● **ASSIGNED TASK**
Look for "will" in each line of the entries, and return the matching lines.

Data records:
+--

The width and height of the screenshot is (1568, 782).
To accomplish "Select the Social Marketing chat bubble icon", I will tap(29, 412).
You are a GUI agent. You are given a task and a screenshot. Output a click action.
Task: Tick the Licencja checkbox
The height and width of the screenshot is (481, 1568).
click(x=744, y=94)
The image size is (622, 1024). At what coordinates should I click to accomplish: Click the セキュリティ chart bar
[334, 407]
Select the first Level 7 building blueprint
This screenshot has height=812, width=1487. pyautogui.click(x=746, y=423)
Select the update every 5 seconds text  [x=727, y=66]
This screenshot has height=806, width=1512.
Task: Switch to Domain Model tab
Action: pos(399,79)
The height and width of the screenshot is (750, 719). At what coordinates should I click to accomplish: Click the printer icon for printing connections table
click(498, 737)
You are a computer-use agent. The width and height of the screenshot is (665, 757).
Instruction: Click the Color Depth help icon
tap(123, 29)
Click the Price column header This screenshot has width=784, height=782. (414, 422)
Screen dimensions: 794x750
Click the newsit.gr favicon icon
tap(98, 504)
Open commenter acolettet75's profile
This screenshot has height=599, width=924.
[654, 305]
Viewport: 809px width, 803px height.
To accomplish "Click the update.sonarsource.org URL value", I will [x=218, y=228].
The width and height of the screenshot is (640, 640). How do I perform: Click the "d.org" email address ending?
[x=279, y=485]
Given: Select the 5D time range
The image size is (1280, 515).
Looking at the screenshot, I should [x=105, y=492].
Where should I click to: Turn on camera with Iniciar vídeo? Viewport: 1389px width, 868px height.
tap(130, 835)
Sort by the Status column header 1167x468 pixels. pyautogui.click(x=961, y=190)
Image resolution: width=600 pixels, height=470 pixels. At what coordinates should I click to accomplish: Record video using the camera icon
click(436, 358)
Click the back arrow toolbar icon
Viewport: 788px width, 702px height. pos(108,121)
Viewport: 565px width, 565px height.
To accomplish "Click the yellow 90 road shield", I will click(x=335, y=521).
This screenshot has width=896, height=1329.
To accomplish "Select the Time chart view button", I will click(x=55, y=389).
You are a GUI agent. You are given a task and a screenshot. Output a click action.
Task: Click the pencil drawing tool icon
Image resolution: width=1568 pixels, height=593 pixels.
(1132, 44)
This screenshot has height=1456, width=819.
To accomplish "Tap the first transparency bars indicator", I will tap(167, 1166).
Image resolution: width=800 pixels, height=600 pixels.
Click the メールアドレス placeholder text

+--

● **RESULT OF THE EXERCISE**
To accomplish "Select the Social Marketing chat bubble icon", I will tap(29, 412).
To accomplish "Click the update.sonarsource.org URL value", I will [x=218, y=228].
To accomplish "Click the yellow 90 road shield", I will click(x=335, y=521).
To accomplish "Select the Time chart view button", I will click(x=55, y=389).
To accomplish "Tap the first transparency bars indicator", I will tap(167, 1166).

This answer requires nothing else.